--- BEGIN Excerpt ---
Share your dilemmas and get honest opinions from other Mumsnetters.

AIBU to refuse to host Christmas again after what my family said?

392 replies

WillieFIrwin · 01/12/2025 03:54

I’m 43, I’ve hosted Christmas for the last 7 years because I’m the only one with a dining room big enough for everyone. Every year it costs me a fortune, I do all the cooking, buy all the extra food, stock the house with drinks, and everyone else turns up empty handed. My sister usually arrives with just a packet of bread rolls. My brother brings nothing at all.
Last year I suggested we rotate hosting, or at least that everyone chips in for food. The reaction was unbelievable. I was told that because I “earn the most” and have “the nice house”, it’s my job to host, and that “tradition is tradition”. My mum even said it would be “selfish” to break the family routine.
--- END Excerpt ---
Task:
Reproduce the forum post above about hosting Christmas, word for word.
--- BEGIN Extracted data ---
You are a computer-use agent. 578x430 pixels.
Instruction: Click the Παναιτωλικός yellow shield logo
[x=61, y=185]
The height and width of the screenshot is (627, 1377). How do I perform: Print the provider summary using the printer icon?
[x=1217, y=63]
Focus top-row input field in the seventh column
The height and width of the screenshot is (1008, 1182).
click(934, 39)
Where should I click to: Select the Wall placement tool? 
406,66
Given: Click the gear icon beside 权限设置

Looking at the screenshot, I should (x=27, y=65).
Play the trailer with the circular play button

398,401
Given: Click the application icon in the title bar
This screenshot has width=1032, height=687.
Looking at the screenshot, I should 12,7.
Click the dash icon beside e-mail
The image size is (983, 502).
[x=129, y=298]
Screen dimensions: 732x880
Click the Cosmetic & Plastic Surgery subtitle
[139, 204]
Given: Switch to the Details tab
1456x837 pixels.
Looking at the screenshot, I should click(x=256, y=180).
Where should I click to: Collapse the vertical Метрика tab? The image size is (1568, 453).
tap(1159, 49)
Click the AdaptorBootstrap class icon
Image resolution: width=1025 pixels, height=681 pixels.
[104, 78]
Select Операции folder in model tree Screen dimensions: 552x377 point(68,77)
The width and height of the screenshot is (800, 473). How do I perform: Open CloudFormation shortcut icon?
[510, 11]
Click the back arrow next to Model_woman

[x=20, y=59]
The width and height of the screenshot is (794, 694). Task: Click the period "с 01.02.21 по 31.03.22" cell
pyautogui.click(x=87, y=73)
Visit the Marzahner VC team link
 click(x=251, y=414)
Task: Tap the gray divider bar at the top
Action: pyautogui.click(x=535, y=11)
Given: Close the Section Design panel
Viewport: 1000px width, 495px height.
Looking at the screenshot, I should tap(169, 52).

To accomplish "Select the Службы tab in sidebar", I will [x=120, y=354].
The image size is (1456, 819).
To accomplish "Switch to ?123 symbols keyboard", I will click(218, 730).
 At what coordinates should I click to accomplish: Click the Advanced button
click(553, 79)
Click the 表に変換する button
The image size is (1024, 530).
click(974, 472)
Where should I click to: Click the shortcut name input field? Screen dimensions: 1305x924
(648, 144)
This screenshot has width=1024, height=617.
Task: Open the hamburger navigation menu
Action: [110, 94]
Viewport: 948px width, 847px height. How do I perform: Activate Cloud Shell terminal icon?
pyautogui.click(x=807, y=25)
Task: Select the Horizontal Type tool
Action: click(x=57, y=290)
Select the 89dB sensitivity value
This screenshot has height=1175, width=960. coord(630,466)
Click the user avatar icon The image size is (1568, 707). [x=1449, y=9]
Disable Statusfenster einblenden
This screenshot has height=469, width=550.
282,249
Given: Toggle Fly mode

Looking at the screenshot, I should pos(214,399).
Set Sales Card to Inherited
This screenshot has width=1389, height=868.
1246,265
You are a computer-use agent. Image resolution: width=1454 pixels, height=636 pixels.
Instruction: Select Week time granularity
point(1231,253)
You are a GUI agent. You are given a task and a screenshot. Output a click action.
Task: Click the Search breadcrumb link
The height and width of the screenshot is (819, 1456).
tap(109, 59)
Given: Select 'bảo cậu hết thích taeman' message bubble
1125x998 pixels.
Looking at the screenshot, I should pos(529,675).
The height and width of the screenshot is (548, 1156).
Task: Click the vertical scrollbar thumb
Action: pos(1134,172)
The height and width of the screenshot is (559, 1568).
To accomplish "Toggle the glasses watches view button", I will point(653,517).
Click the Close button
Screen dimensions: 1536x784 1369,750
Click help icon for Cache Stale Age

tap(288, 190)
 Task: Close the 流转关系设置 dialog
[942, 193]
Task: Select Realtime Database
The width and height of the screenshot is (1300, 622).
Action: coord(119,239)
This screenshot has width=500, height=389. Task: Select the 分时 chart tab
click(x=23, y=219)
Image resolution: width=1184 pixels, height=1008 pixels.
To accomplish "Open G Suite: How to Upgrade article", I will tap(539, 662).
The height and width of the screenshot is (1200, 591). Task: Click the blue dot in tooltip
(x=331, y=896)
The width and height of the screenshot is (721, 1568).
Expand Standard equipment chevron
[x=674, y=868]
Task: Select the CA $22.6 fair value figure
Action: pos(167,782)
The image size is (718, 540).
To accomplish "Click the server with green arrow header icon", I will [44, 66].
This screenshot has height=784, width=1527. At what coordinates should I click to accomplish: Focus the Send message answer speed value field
--- END Extracted data ---
Answer to this exercise:
Share your dilemmas and get honest opinions from other Mumsnetters.

AIBU to refuse to host Christmas again after what my family said?

392 replies

WillieFIrwin · 01/12/2025 03:54

I’m 43, I’ve hosted Christmas for the last 7 years because I’m the only one with a dining room big enough for everyone. Every year it costs me a fortune, I do all the cooking, buy all the extra food, stock the house with drinks, and everyone else turns up empty handed. My sister usually arrives with just a packet of bread rolls. My brother brings nothing at all.
Last year I suggested we rotate hosting, or at least that everyone chips in for food. The reaction was unbelievable. I was told that because I “earn the most” and have “the nice house”, it’s my job to host, and that “tradition is tradition”. My mum even said it would be “selfish” to break the family routine.